Is Your Firm Focusing on the Right Financial Decisions for Clients?

The big life decisions—new jobs, college choices, buying property—are significantly more important to the majority of people than their investment portfolios according to a recent survey. Financial advisors should keep this in mind and adjust their approach to relationships with clients to remain relevant and improve customer retention.
In a recent study, the overwhelming majority of people polled—60%– say that the important moments in their lives had to do with their work, and 48% of those polled also connected their job with their low points as well. Spending was ranked as the second most important thing in people’s lives—30% of respondents attributed their high points to it, 40% their low points. However, saving and investing accounted for just 5% of the respondent’s high points in their lives—even fewer for the low points.
This points to a clear need from financial advisors—for advisors to be truly effective in their roles of financial planning for their clients, more time and energy must be spent on “soft” areas in their client’s lives.
Financial advisors must expand the types of questions that they are asking clients to find out what matters to their clients and their lives—not just how much to save for retirement, but to find out why they work and what they desire their money to do for them. It’s also suggested that wealth management advisors lean on their experience to guide the clients during critical moments to help them achieve their goals while demonstrating tradeoffs for their decisions and helping clients understand what may come from their actions.
It’s important for wealth advisors to distance themselves from being just a source of investment advice and attempt to become somebody essential to the client’s life decisions—advisors can succeed with this by changing how they measure and demonstrate their performance—switching from investment goals to life goals.

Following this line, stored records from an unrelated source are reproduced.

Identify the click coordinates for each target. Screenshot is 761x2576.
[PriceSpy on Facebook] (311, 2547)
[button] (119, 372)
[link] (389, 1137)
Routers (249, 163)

Most wealth planners are still caught in the rut of simply focusing on helping their clients save as much as possible—investing wisely and building the biggest nest egg they can. But can advisors claim that they earned their fees if clients have sacrificed everything for their future security—never doing the things that they cared about? How can financial planning advisors switch to more of a life manager role and earn their fees helping clients do the things that are important to them? Here’s a few ways that advisors can make the shift to helping people live the lives they want:
Understand what it is that your clients want in their lives and why they want it.
One of the biggest roadblocks for wealth managers is closed-end questions. Advisors tend to find out when their clients desire to retire, what they want to spend in drawdown years, and yet, very few advisors spend the time asking clients what their ideal life may look like, why they do the work that they do, and what they really want out of the money that they earn. The answers to these important questions should drive every minute of planning and goal making afterwards. However, the majority of wealth management advisors view this as ‘soft’ financial planning territory, and a large majority of advisors are uncomfortable entering this territory. This is important to take notice of—when clients need to make tough choices (and they will at some point in the future), understanding the “why” is crucial to evaluating alternatives.
Identify blind spots and holes
Most people overlook experience as a qualifiable asset, but it’s one good way wealth advisors can become more valuable. It is the financial advisor’s job to help their clients understand and see the consequences of their decisions, helping them understand when biases might be holding them back from looking at the big picture, and guiding them as they make tradeoffs during their life. Advisors should be the person that clients come to when they need a sounding board for the big financial decisions they make in their lives.
Measuring life improvement—not just investing.
All financial advisors use investment benchmarks but what about measuring improvement of life? Recent studies show that clients want to know how their entire life has improved and desire to be reminded of it regularly. It is crucial to a client’s happiness that advisors measure and track life improvement beyond investing—and reinforce it regularly.